I'm feeling that I opened up a can of worms.
Firstly, I don't disagree with LazyBoy that uni education is catered for some and not others. However, I think the core of my concern is that uni education has become an overwhelmingly large factor in what makes a good person, and how society can be improved.
It is my contention that education (in general, not just university) is often mistaken as synonymous with:
Teaching youth to develop their own framework of values and priorities in which to base their future life decisions on. eg. A woman sees a bunch of teenagers smoking in the park: "Doesn't school teach them anything?" The fact of the matter is that Year 7 PE taught them the hazardous effects of smoking, but did not establish the priority of 'personal health and being considerate to the fact that your smoking can damage other people's health' as a matter of ethics. Education gave them the facts but did not give them a context to evaluate those facts.
Don't get me wrong, this 'context' isn't a pre-determined one in which there is only distinct categorises of good and bad based on a dominant approach to life (eg. the Christian view), but a set of rules which which people can use to determine how they relate to things. Sort of like: "Do you understand the issue in question?" "Have you seen all possible sides of the argument?" "Have you related this issue to previous decisions you have made?" "Is it possible for you to come to one conclusion?" "What do you think influenced you to form this opinion?" "Can you accept that other people have a different opinion from you?"
This is part of the reason why I think uni education (in it's current form) is over-rated. Even high school education, to a lesser extent. In order for uni to become as distinct and important a criteria as it is now (eg. for so many parents to be pushing their kids to get into university, for degrees being regarded as a definate accomplish etc.) it should be teaching students to become better people (through the posing of aforementioned questions) not just better employees or academians.
Part of the problem, as I gauge it, is that the level of education one attains is more easily measured than most things and has somehow become a large part of the 'criteria' in how much a person is worth. So I could change the title of this thread to: Uni education - Increases individual value?

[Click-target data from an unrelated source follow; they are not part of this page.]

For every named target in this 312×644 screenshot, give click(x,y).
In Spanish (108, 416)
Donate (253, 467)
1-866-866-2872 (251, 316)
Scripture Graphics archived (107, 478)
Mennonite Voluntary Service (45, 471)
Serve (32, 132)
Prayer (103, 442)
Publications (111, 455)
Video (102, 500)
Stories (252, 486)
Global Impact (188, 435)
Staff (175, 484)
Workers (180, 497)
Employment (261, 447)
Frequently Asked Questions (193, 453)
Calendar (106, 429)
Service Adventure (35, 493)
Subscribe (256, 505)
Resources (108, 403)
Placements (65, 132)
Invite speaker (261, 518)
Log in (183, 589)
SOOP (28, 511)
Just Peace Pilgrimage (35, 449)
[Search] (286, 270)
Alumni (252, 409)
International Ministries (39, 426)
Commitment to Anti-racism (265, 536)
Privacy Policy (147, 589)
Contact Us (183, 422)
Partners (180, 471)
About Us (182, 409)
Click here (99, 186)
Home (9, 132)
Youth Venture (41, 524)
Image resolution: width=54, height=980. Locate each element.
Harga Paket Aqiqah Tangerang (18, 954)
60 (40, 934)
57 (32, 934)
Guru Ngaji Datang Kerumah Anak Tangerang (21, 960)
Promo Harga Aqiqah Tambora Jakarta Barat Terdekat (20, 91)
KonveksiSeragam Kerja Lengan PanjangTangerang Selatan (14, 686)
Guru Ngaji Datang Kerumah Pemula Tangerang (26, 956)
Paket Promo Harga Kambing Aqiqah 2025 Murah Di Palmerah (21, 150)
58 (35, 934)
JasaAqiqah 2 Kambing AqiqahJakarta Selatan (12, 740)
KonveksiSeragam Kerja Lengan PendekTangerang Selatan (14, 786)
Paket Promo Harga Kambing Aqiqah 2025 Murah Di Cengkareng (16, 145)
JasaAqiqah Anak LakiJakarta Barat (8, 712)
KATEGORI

It's like property selling almost, just because a certain house has 'granite kitchen benchtops' the value of the property automatically rises. Education, specifically university education, has become a selling point for each individual - just like that granite kitchen benchtop. (See, that allusion did work in the end!)
It's simpler for a person selling a house to advertise the features that are easily recognisable by the public, is acknowledged as a advantageous feature and can be compared with other available houses than it is for them to publicise things like 'has been taken care of throughout lifetime of house rather than just beautified a month before selling'.